Task - Repeat the lines below verbatim, starting at the first line and ending at the line that contains "pyautogui.click(x=292, y=224)".
··· Entries shown
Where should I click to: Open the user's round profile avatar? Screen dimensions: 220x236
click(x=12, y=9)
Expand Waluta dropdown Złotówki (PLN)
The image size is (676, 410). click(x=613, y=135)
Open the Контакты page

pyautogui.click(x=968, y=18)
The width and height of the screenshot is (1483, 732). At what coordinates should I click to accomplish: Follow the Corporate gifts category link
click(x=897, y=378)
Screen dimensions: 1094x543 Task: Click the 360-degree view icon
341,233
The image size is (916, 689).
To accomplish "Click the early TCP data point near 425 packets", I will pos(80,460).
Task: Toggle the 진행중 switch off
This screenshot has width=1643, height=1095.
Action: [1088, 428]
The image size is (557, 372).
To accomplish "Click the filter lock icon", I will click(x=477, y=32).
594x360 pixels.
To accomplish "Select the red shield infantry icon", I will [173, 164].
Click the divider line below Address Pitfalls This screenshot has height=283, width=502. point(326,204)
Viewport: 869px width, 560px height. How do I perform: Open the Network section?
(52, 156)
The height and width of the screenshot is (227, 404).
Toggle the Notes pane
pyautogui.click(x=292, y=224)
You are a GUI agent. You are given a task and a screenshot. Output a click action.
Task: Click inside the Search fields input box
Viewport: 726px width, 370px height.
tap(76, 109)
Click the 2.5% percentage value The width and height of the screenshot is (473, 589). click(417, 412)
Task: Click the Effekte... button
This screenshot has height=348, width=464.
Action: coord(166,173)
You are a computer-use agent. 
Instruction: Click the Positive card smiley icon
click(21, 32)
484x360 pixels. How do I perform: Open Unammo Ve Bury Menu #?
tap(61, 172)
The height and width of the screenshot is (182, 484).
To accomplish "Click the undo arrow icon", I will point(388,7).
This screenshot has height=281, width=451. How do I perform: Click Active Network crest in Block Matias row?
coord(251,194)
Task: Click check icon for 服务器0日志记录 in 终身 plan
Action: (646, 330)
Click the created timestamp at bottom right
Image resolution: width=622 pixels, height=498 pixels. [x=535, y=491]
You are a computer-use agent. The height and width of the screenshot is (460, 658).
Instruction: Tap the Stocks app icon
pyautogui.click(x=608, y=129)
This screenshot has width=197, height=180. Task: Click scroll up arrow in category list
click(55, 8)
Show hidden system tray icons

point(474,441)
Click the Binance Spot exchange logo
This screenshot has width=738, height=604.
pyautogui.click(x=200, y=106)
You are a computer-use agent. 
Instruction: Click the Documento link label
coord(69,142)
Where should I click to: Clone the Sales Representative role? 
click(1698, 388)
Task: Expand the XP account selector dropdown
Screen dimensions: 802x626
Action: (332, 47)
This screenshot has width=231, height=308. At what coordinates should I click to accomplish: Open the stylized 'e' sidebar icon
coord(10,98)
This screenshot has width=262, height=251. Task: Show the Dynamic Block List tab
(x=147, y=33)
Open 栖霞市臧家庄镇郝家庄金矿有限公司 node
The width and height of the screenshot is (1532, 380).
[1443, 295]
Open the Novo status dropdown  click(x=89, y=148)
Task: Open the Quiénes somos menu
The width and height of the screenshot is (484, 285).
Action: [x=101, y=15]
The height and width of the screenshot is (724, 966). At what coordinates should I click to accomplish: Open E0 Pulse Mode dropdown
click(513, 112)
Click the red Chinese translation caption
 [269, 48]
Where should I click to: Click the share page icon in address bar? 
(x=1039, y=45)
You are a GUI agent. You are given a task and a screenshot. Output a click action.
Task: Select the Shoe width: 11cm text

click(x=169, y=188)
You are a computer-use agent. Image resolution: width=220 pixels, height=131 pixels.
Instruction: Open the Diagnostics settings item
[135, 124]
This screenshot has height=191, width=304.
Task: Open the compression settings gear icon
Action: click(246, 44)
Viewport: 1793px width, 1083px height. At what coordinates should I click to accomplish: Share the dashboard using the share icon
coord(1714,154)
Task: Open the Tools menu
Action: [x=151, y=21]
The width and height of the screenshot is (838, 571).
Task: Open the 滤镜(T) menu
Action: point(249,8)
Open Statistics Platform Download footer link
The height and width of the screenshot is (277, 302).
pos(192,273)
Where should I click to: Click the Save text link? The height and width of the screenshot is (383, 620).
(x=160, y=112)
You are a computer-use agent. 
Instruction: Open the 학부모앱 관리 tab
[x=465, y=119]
······
The output -
Where should I click to: Open the user's round profile avatar? Screen dimensions: 220x236
click(x=12, y=9)
Expand Waluta dropdown Złotówki (PLN)
The image size is (676, 410). click(x=613, y=135)
Open the Контакты page

pyautogui.click(x=968, y=18)
The width and height of the screenshot is (1483, 732). At what coordinates should I click to accomplish: Follow the Corporate gifts category link
click(x=897, y=378)
Screen dimensions: 1094x543 Task: Click the 360-degree view icon
341,233
The image size is (916, 689).
To accomplish "Click the early TCP data point near 425 packets", I will pos(80,460).
Task: Toggle the 진행중 switch off
This screenshot has width=1643, height=1095.
Action: [1088, 428]
The image size is (557, 372).
To accomplish "Click the filter lock icon", I will click(x=477, y=32).
594x360 pixels.
To accomplish "Select the red shield infantry icon", I will [173, 164].
Click the divider line below Address Pitfalls This screenshot has height=283, width=502. point(326,204)
Viewport: 869px width, 560px height. How do I perform: Open the Network section?
(52, 156)
The height and width of the screenshot is (227, 404).
Toggle the Notes pane
pyautogui.click(x=292, y=224)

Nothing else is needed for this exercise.